Profile at external databases
- IJF: 209
- JudoInside.com: 53718

= Mönkhbatyn Urantsetseg =

Mongolian judoka (born 1990)

Mönkhbatyn Urantsetseg (Мөнхбатын Уранцэцэг, born 14 March 1990) is a Mongolian sambist and retired judoka who competed in the 48 kg category, and World Champion in both sports. In 2021, she won one of the bronze medals in the women's 48 kg event at the 2020 Summer Olympics in Tokyo, Japan.

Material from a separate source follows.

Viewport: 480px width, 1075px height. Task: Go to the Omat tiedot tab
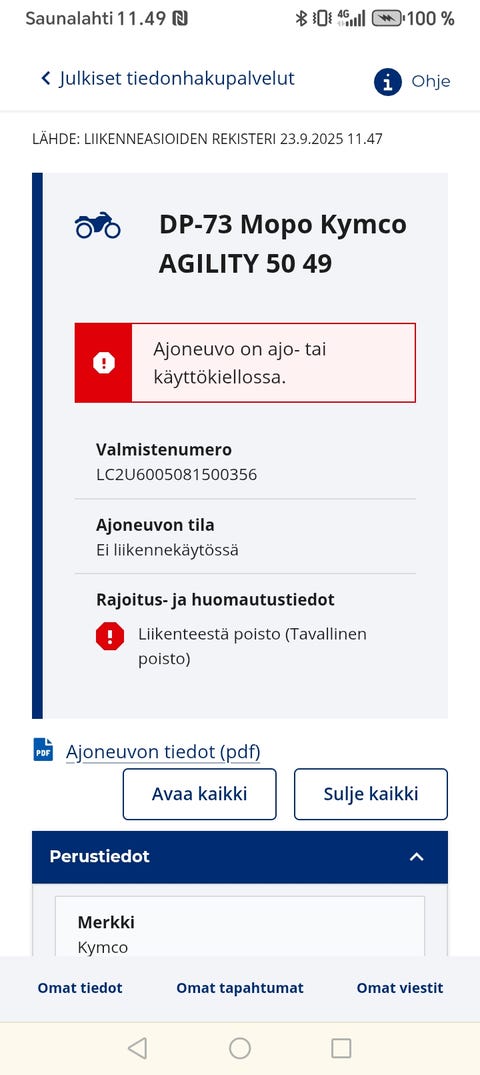(x=80, y=988)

In 2013, she became the first female world champion in judo from Mongolia. At the 2012 Summer Olympics, she was defeated in the quarterfinals. At the 2016 Summer Olympics, she lost to Ami Kondo in the bronze medal match. In 2017, she is gold medalist in the Asian Judo Championship and silver medalist in the World Judo Championship. In 2019, she is bronze medalist in the World Judo Championship in Tokyo.

In 2021, she won one of the bronze medals in her event at the 2021 Judo World Masters held in Doha, Qatar and the Summer Olympics held in Tokyo, Japan.
She is also two-time World Champion in sambo, in 2010 and 2014.